Timeline: The long campaign for justice for families of the 1998 Omagh bomb victims

Today, NI Secretary Chris Heaton-Harris said he intends to establish an independent statutory inquiry into the bombing.

LAST UPDATE | 2 Feb 2023

FAMILIES OF THE Omagh bomb victims have travelled a long road in their quest for justice for their loved ones.

The dissident republican bomb exploded in the Co Tyrone town on 15 August, 1998 killing 29 people, including a woman pregnant with twins. Hundreds more were injured.

Today, Northern Ireland Secretary Chris Heaton-Harris said he intends to establish an independent statutory inquiry into the bombing.

Let’s take a look at some of the key developments in the years since the 1998 blast.

1998

In September, a month after the bombing, the RUC and Garda arrest 12 men in connection with the atrocity. They subsequently release all of them without charge.

1999

Seven men are arrested in a joint RUC-Garda operation.

Colm Murphy is charged with conspiracy to cause an explosion likely to endanger life or cause injury. Murphy, then 48, from Ravensdale, Co Louth, is also charged with membership of an unlawful organisation, the so-called Real IRA.

2000

At the inquest into the deaths of the 29 victims, coroner John Leckey says he will press the courts to prosecute the bombers with the destruction of unborn twins.

Avril Monaghan had been pregnant with twins when she was killed.

Leckey says he is in no doubt that 31 people were killed in the bombing and that he will write to the director of public prosecutions to ask him to consider charging anyone apprehended for the bombing with child destruction.

2001

A report by the Police Ombudsman finds the RUC Special Branch failed to act on prior warnings, and condemned the RUC’s investigation of the bombing.

2002

Colm Murphy is found guilty by the Dublin Special Criminal Court of conspiracy to cause the Omagh bombing. He is jailed for 14 years.

2003

Alleged Real IRA leader Michael McKevitt, from Blackrock, Co Louth, is found guilty of directing terrorism and membership of an illegal organisation, at Dublin’s Special Criminal Court.

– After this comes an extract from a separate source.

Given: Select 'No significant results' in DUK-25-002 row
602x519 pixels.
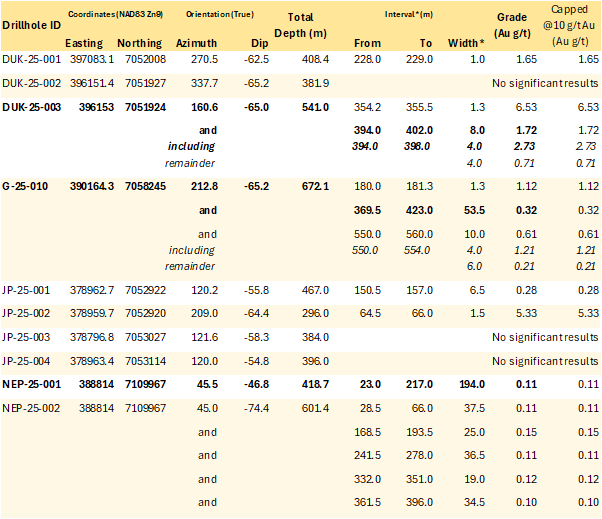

He is sentenced to 20 years.

2005

Sean Hoey, of Molly Road, Jonesborough, Co Armagh, is charged with the murder of the 29 people killed in the Omagh bombing.

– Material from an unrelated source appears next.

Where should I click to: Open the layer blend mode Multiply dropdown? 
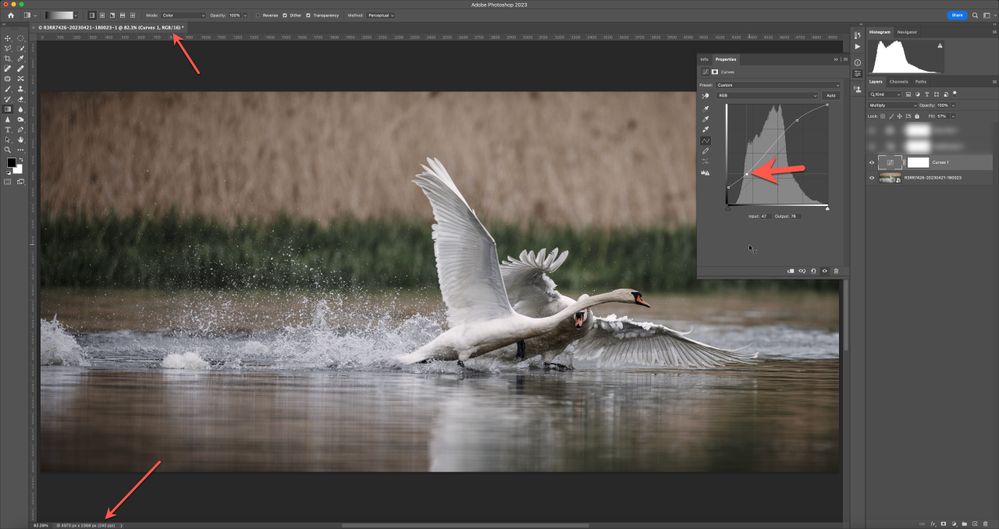click(892, 105)
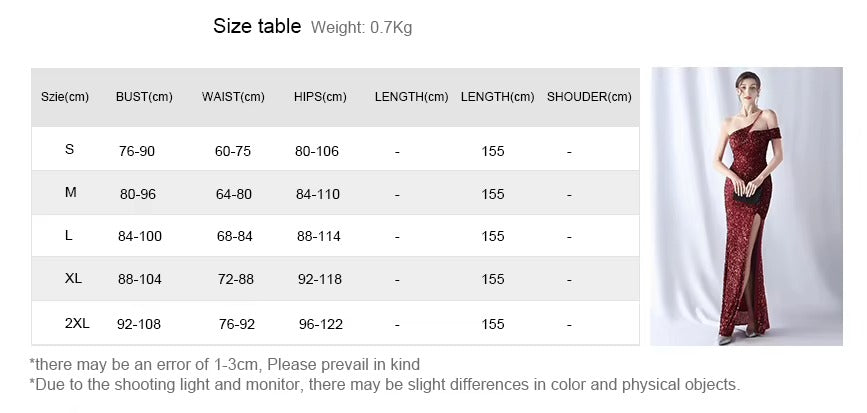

He is the first person to face a murder charge in relation to the attack.

Murphy’s conviction in the Irish courts is overturned and a new trial ordered.

2007

Hoey is found not guilty at Belfast Crown Court of 58 charges, including the murders of 29 people in the Omagh bombing. Clearing Hoey, the judge criticises police witnesses for “deliberate and calculated deception” during the lengthy trial.

2008

The families of some of the victims of the bombing begin a landmark civil case, suing five men they claim were involved.

A memorial garden is opened in Omagh to remember the victims of the blast, and a monument on the site where the bomb exploded.

2009

The judge in the civil trial rules McKevitt, Murphy and two others – Liam Campbell, from Dundalk, and Seamus Daly, from Monaghan – were all liable for the Omagh bomb.

He orders them to pay a total of £1.6 million damages to 12 relatives who took the case.

A fifth man, Seamus McKenna, from Dundalk, is cleared of liability for the bombing.

2010

Murphy is cleared following a retrial, after interview evidence from the Garda is ruled inadmissible.

2011

McKevitt and Campbell lose their appeal against the civil trial verdict. Murphy and Daly both win their appeals.

2013

Murphy and Daly are both found liable for the Omagh bombing after a civil retrial.

McKenna dies after falling off a roof in Dundalk.

Northern Ireland secretary Theresa Villiers rules out a public inquiry, saying a fresh investigation is unlikely to reveal anything more about the attack.

Michael Gallagher, whose son Aiden died in the bombing, takes legal action against Villiers’ decision.

2014

Daly is charged with the murders of 29 people in the Omagh bombing.

2016

The prosecution case against Daly collapses. The Public Prosecution Service decides there is no reasonable prospect of conviction, after a key witness contradicted his own previous testimony.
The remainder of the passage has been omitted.